- **Work instructions**
Transcribe the records from their very first line through the line containing "Looking at the", both ends included. Leave the pictures out of your copy.

Pointing data for screenshots:
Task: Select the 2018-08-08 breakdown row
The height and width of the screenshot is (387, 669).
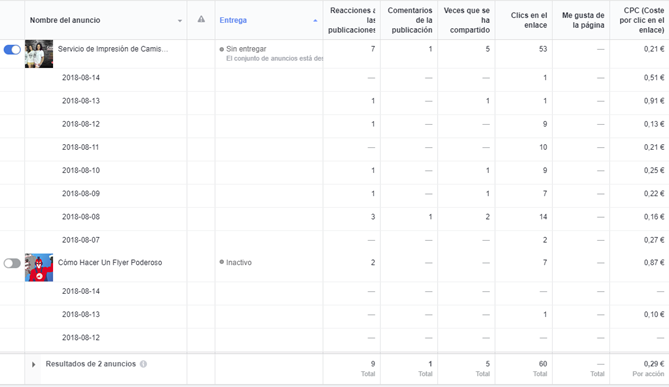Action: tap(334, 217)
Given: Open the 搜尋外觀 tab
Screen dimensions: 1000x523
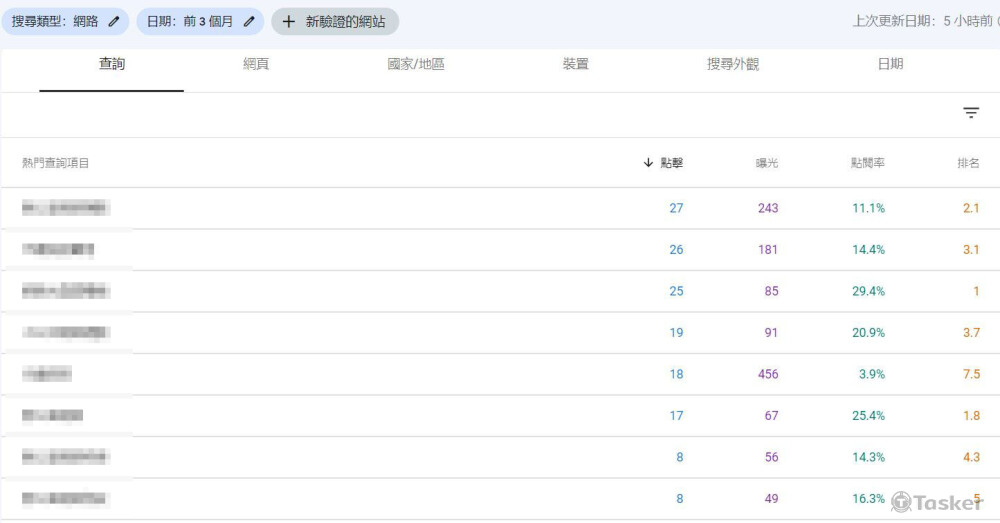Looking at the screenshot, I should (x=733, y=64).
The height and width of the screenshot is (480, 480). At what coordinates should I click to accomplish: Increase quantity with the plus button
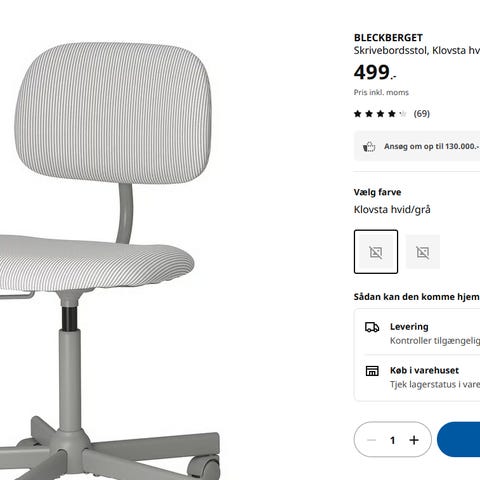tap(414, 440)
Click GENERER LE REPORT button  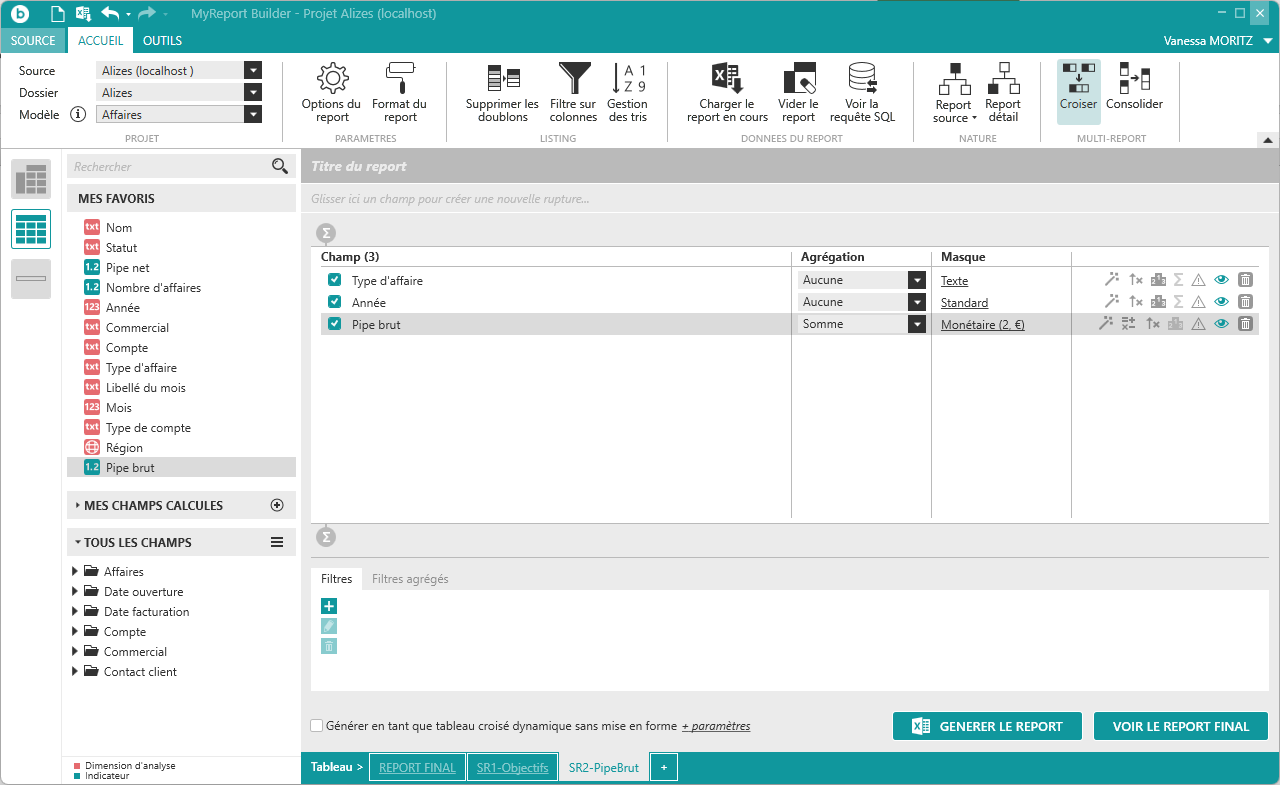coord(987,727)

- **Solution to this exercise**
Task: Select the 2018-08-08 breakdown row
The height and width of the screenshot is (387, 669).
Action: tap(334, 217)
Given: Open the 搜尋外觀 tab
Screen dimensions: 1000x523
Looking at the screenshot, I should (x=733, y=64).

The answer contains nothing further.